Here is a close-up of the end grain/front-corner of the left-hand board, showing how it is looking uneven.

I was not happy. I was close to throwing in the towel. I'd thought that I'd followed all the guidelines, but I was not at all liking the results. Maybe I should just stick with the familiar?


So I went back to Google and searched more online... I found another reference to this which contained a hint... The vinegar wash might have been the culprit.

I tried one more test board. (Test #2) This time after the Lye wash I left the board to dry for over an hour. Only then did I come back and wash it with the vinegar solution. Here is an outdoor photo showing the new board inbetween two of the old boards. On the left is the blotchy board. On the right is the control. The new center board shows a much more even colouration.

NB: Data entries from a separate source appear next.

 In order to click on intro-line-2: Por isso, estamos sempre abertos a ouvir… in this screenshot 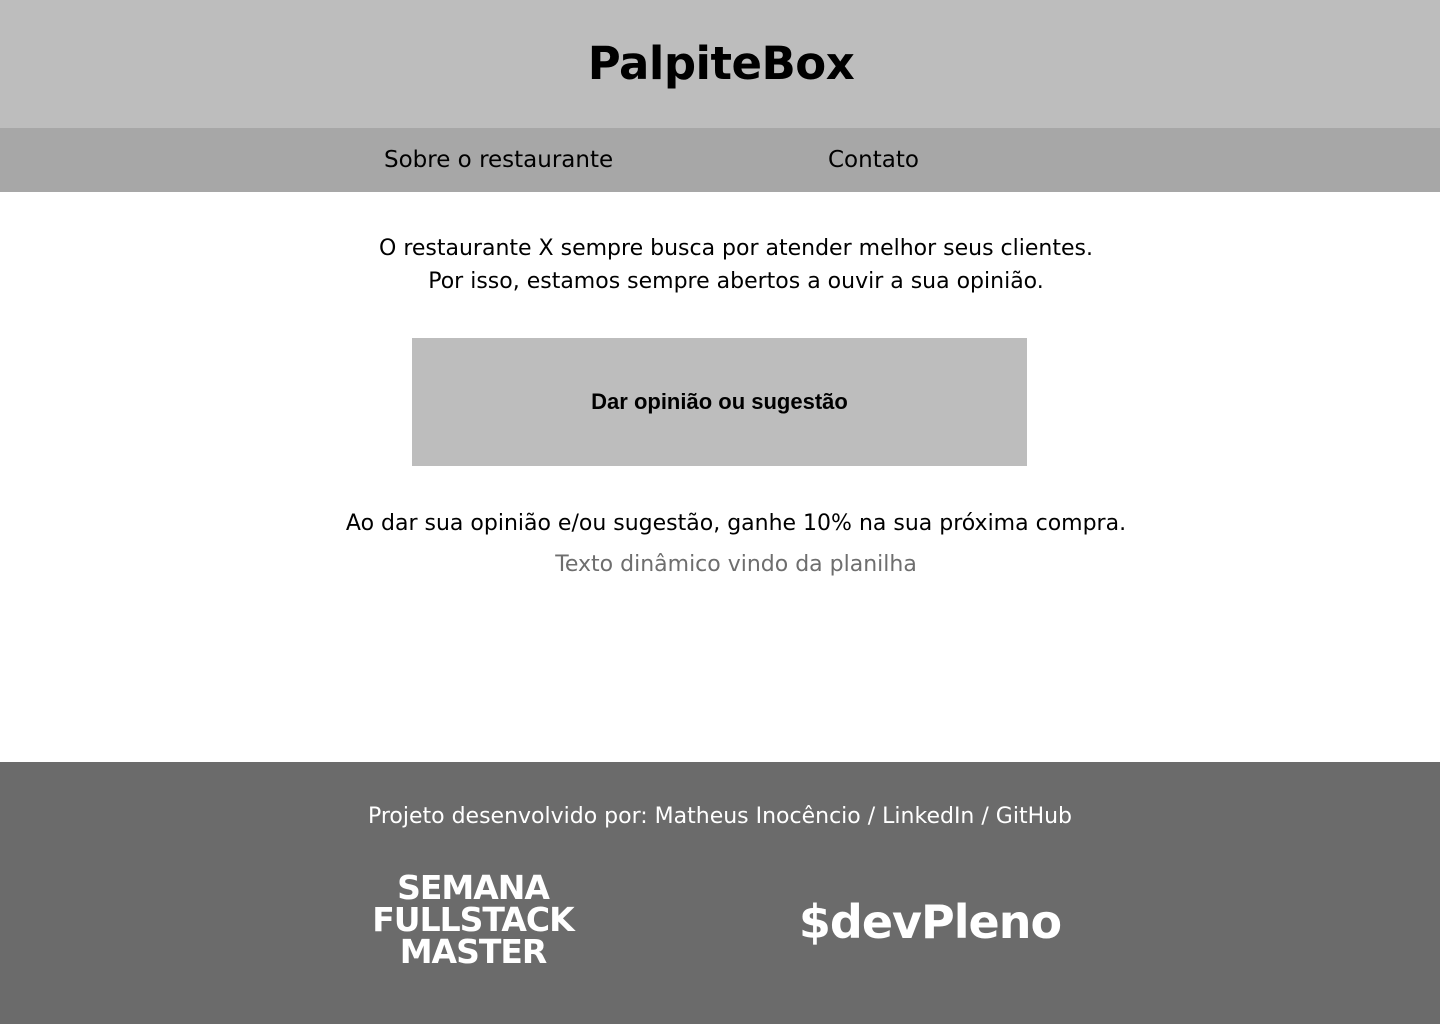, I will do `click(736, 282)`.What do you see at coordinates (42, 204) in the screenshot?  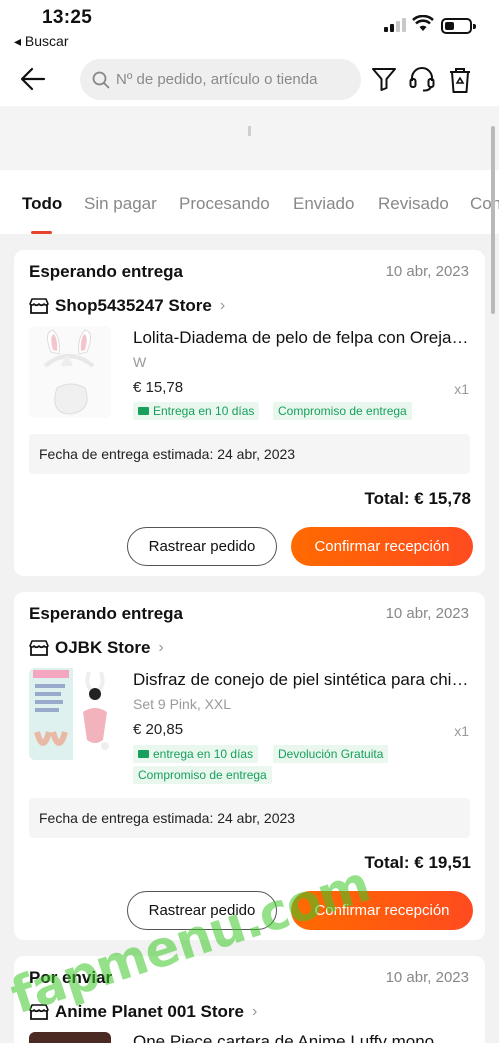 I see `tab-todo: Todo` at bounding box center [42, 204].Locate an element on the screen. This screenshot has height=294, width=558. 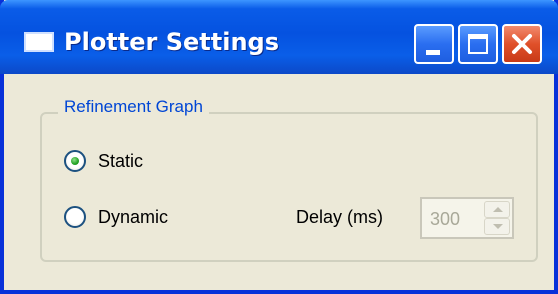
spin-down-button is located at coordinates (497, 226).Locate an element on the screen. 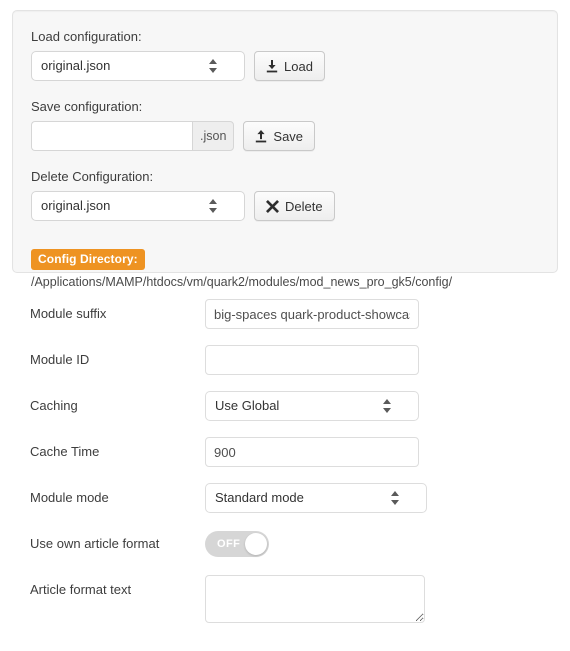  form-row-module-mode: Module mode Standard mode is located at coordinates (285, 506).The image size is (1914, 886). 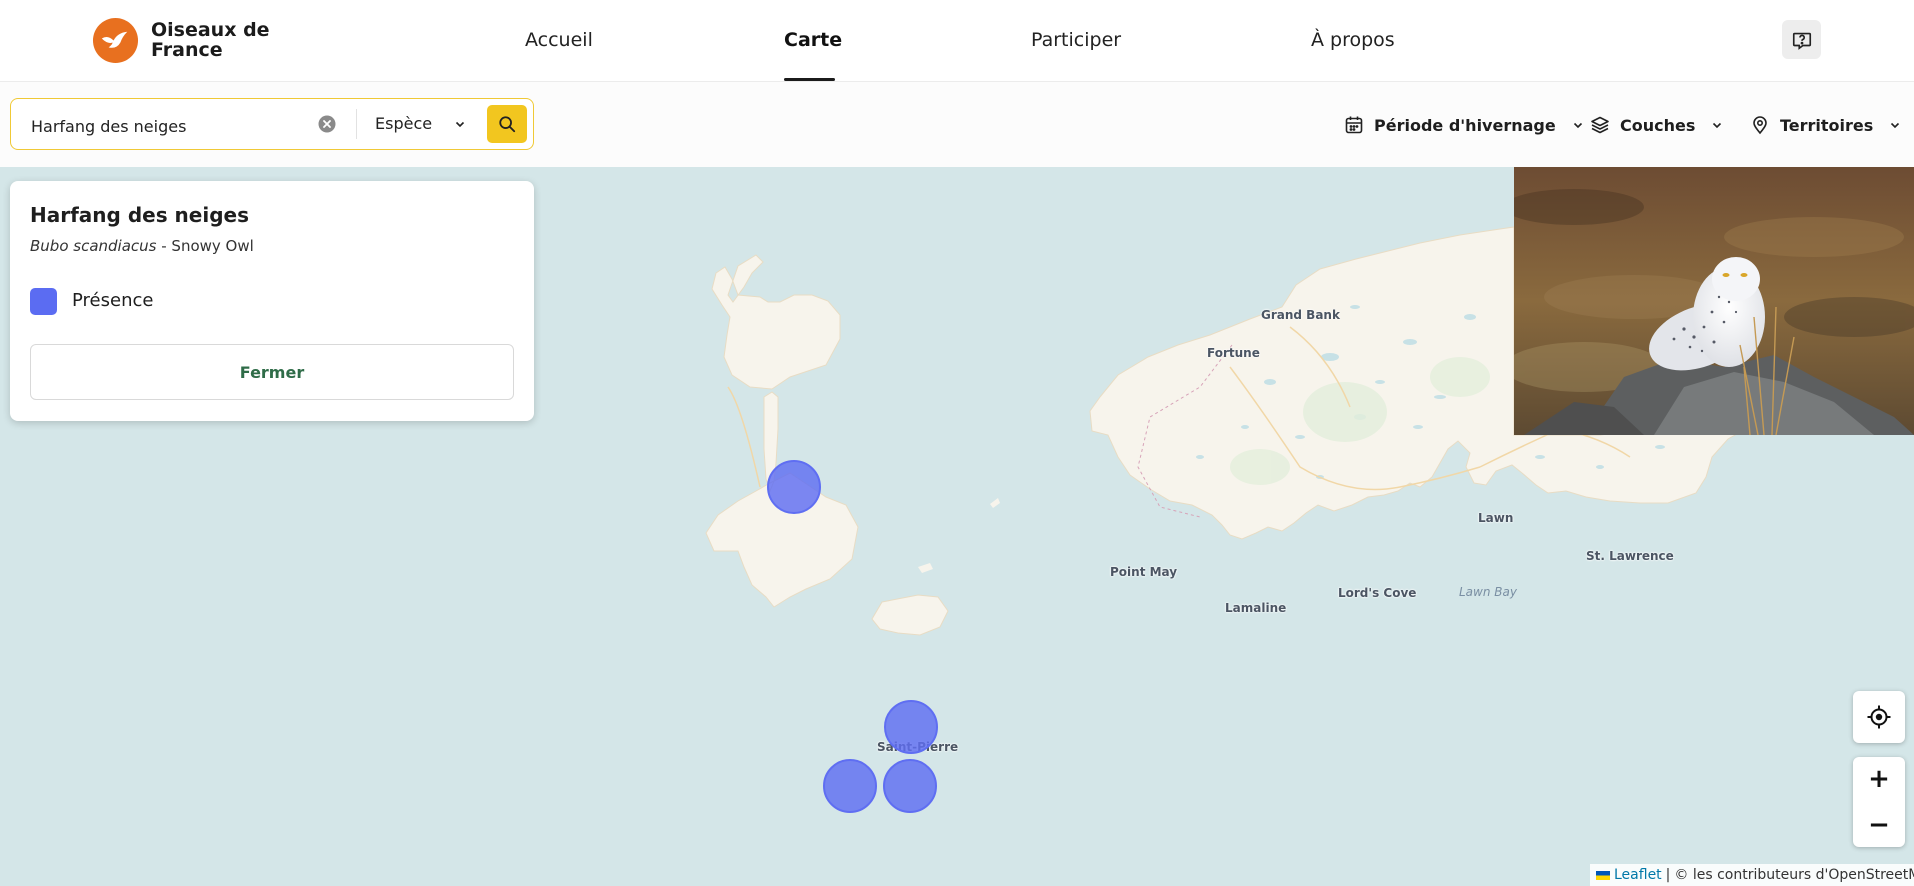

Here is an indoor snapshot with the new board at the bottom/center.

It looks MUCH better.

I was happy enough with these results to proceed with testing the finish further. First, I applied some shellac (Zinsser Sealcoat) to a portion of the board.

Next, I applied two coats of Varathane. I usually use this product when I want a film product, such as for a bookcase. I've been using it for 15+ years, and have the technique down for getting good results.

Pictured here is the control piece above a piece from Test #2. Both had one coat of shellac on the right side. Both have had two coats of Varathane over the whole piece. Both have sat in the sun for a couple afternoons. Yet both show almost no difference now between the two sides. I'm now wishing I'd put on two coats of shellac on a board to see if that makes a difference.


So far, I was moderately pleased with Test #2, but not exactly overwhelmed. I was not planning to take this any further, but after a conversation with a woodworker I know who was experienced with this I got a few more pointers that I wanted to try out.

Here is what he explained to me:
In his experience, after the Lye solution dries on the board, the cherry looks "like dirt". (I agree it looks dull.) However, it lights up once you apply the finish. Also, depending on the finish I was using, I could even skip the vinegar wash. With an oil finish, like a Tung oil, he recommends the vinegar wash. With a lacquer or polyurethane finish, he suggested I could skip the vinegar wash.

Time for Test #3. Here are the two board after being washed with the Lye solution and left to dry indoors.

Same two boards from Test #3, after two applications of Varathane. Wow.

Disclaimer: I am getting better, but the colours in this photo are a bit off. It is a touch less red, and there is a bit less "depth" in the grain on the left of the lefthand board than in this photo. Still, lovely.

And here is a pretty accurate photo comparing the control board (top), Test #2 (Middle board) and Test #3 (bottom board). Test #3 is definitely a richer redder look than Test #2. The control board is quite pale in comparison.

I plan to keep giving these boards a "suntan" -- a few hours outside in the sun each day -- for several days, to see if that makes any difference in these results.